How to reuse Db Connections in Nodejs and Express

I am wondering what the best way is to reuse db connections in my case its couchebase connection in NodeJs as well as express. For the Express part i created a middleware like this

var couchbase = require('couchbase')
var config = require('../config/config')

module.exports = (req,res,next)=>{
  var cluster = new couchbase.Cluster(config.cluster)
  cluster.authenticate(config.userid, config.password)
  let bucket = cluster.openBucket(config.bucket);
  bucket.manager().createPrimaryIndex(function() {});
  req.bucket = bucket;
  req.N1qlQuery = couchbase.N1qlQuery;
  next();
}

which works fine in the express app since i tell it to

const dbSessionMiddleware = require('../middleware/couch')
app.use(dbSessionMiddleware) 

which allows me to access it via req.bucket . My issue is that i have controllers in my app which in case might call a helper function and they might call another function to get some data back. I want to avoid to have to keep passing the request object down 5 levels or so to use the middleware. Is there a better way how i can expose the connection / bucket to normal functions ?

Upvotes: 4

Views: 2409

Answers (2)

Drowsy
Drowsy

Reputation: 358

Have you tried taking your init code out of the middleware function? The Couchbase Documentation doesn't show it being used that way. Albeit the example is in vanilla Node. By placing it in a middleware function, you're going to be re-connecting to your database everytime the server receives a request.

I connect to my Mongo server in top-level app.js body, which allows the connection to persist. Then I can just import the mongoose reference I need in my Models and Controller to outline how to fetch certain data, and then call the controller's method inside the relevant route endpoint.

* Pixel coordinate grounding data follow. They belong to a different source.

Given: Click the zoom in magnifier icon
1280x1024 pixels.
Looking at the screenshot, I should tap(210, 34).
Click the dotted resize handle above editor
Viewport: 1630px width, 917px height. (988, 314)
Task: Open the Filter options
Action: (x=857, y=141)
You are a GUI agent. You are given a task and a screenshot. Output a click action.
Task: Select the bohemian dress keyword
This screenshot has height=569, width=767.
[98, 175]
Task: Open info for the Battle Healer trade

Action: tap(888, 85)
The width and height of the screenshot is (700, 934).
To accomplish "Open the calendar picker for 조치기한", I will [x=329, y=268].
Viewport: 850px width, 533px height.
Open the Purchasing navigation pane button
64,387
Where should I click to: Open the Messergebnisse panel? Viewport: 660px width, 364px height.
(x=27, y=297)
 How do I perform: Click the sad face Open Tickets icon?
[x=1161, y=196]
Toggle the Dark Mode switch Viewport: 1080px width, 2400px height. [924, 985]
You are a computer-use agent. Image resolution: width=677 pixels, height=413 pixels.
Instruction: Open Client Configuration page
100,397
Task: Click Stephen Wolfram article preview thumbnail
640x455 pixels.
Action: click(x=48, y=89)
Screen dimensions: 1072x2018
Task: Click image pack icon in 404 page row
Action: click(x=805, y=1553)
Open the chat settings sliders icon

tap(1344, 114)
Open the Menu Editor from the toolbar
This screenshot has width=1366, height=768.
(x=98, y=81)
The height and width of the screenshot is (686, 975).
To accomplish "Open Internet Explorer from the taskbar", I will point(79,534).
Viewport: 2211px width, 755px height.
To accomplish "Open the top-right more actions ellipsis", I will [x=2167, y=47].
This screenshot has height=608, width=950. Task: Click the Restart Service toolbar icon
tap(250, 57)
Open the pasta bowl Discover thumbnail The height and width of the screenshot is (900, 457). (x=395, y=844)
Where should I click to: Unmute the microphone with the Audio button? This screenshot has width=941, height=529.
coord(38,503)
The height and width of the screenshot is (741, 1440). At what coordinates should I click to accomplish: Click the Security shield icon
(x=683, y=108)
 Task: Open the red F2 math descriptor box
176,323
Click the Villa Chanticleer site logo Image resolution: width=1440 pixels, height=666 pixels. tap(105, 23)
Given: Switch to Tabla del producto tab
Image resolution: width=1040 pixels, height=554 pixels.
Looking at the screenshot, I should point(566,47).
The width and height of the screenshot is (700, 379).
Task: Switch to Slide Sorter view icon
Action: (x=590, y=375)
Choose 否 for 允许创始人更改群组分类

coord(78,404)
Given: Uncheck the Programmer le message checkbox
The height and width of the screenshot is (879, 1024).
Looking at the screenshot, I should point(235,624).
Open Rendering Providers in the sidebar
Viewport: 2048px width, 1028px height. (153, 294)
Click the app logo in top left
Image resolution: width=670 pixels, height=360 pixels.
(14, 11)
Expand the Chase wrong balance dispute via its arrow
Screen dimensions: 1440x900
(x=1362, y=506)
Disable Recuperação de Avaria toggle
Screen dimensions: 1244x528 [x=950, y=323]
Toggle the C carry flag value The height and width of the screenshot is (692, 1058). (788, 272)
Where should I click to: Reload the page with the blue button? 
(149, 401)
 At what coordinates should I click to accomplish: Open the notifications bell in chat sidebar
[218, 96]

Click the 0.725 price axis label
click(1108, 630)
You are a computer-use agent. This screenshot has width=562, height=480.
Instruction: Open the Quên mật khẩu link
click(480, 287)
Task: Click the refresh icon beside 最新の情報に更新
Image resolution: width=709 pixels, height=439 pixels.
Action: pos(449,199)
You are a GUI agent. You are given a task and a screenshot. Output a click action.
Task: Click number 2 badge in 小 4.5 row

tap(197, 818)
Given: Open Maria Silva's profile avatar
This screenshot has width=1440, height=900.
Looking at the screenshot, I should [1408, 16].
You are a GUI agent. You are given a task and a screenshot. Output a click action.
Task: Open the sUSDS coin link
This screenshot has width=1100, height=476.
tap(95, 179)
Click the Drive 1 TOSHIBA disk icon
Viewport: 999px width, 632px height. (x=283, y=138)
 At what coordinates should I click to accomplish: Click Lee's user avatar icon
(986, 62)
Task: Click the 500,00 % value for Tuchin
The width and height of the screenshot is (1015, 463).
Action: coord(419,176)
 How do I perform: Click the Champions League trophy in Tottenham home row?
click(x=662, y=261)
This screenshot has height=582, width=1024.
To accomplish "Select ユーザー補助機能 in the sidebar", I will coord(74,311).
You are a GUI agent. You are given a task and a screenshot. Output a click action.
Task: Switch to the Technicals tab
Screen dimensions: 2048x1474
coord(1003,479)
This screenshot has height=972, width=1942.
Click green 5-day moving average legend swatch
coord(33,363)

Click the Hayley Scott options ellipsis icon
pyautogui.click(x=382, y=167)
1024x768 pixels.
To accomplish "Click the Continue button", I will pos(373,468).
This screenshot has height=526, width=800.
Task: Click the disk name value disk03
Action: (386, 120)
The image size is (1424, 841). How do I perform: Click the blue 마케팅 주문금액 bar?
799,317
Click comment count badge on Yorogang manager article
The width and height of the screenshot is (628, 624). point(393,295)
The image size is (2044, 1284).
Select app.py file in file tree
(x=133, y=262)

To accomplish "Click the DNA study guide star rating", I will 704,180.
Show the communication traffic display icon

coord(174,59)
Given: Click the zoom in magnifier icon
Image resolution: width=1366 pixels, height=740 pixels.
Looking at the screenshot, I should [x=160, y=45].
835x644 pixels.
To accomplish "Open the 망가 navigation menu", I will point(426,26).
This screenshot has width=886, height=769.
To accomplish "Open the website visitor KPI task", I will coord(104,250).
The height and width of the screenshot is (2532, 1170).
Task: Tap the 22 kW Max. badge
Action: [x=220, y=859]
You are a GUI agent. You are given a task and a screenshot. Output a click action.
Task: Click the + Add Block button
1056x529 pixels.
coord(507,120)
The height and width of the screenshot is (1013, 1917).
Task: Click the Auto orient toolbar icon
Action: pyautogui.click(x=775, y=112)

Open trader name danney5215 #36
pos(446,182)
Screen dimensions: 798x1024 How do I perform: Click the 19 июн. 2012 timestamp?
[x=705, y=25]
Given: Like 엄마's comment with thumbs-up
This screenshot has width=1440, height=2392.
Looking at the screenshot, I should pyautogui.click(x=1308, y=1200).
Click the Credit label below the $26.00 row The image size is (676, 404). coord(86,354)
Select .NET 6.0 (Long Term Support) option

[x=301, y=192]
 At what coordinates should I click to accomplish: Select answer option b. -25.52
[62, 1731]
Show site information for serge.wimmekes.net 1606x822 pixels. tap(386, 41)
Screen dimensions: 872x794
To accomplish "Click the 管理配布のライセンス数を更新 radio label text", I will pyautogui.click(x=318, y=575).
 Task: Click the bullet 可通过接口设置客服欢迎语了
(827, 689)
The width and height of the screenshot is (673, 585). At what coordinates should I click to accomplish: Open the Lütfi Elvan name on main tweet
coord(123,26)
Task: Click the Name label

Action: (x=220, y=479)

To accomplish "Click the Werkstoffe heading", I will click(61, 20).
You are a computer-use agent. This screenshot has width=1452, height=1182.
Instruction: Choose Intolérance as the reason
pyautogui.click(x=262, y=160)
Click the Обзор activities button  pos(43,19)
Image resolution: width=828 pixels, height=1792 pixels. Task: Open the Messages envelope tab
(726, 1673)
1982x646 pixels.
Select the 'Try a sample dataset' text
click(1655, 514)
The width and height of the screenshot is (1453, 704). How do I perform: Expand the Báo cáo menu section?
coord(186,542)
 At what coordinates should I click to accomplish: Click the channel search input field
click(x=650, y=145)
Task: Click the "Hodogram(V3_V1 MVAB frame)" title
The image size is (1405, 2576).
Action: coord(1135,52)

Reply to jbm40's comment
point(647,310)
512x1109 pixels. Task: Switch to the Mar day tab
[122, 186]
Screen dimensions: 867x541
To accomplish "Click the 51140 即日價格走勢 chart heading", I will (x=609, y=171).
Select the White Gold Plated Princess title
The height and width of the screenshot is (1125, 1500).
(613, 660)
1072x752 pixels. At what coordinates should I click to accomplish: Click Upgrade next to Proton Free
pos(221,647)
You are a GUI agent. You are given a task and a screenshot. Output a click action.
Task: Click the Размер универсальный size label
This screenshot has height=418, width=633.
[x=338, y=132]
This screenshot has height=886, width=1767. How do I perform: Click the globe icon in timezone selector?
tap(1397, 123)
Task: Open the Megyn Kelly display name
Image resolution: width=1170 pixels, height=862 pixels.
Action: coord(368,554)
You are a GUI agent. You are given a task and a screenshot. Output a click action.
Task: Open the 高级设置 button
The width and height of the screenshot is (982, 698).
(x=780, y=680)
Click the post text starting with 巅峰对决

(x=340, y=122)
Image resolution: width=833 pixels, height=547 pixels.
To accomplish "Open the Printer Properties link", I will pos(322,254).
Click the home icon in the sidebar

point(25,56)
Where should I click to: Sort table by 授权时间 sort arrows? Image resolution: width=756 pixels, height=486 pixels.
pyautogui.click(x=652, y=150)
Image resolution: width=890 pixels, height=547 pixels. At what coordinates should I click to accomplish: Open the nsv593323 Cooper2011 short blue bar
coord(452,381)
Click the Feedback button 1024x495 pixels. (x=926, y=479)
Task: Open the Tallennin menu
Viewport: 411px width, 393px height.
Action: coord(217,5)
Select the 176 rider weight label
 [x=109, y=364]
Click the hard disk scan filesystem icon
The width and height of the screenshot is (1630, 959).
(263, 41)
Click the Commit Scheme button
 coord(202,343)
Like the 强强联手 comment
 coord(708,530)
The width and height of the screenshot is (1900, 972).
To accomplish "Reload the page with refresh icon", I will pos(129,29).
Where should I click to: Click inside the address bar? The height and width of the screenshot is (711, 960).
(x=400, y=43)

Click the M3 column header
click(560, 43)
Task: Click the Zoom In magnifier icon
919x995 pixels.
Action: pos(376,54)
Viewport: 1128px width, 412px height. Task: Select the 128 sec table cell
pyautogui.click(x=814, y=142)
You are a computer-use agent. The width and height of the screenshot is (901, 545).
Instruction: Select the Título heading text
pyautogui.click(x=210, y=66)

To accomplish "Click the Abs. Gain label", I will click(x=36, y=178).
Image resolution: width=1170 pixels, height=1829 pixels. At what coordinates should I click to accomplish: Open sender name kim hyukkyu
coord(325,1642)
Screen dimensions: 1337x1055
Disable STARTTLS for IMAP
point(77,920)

Edited to show an example of assigning bucket as a controller class field

In your app.js

const couchbase = require("couchbase");
const config = require("../config/config");

// ...app.js

const CouchController = require("../controllers/CouchController")(couchbase, config);

// app.js...

In your controller

class CouchController {

  constructor(couchbase, config) {
    // You may either pass couchbase and config as params, or import directly into the controller
    this.cluster = new couchbase.Cluster(config.cluster);
    this.cluster.authenticate(config.userid, config.password);
    this.bucket = cluster.openBucket(config.bucket);
    this.N1qlQuery = couchbase.N1qlQuery;
  }

  doSomeQuery(queryString, callback) {

    // Use your query however its meant to be used. I'm not familiar with couchbase queries.
    this.bucket.manager().createPrimaryIndex(function() {

      this.bucket.query(
        this.N1qlQuery.fromString("SELECT * FROM bucketname WHERE $1 in interests LIMIT 1"),
        [queryString],
        callback(err, result)
      )

    });
  }

}

Then call your Controller method from inside a route

router.get("/", function(req, res, next) {

  let searchParam = req.query.someParam;

  CouchController.doSomeQuery(searchParam)
    .then(result => {
      res.json(result);
    });

});

Upvotes: 3

Joilson Cisne
Joilson Cisne

Reputation: 187

You could create a specialized module (e.g. db.js) where you would implement a singleton for you pool of connections.

// pseudo-code
export const getDb = () => {
  let db

  if (!db) {
    const connection = createConnectionPool()
    db = connection.db
  }

  return db
}

This function could be imported on your middleware and on other parts of your code.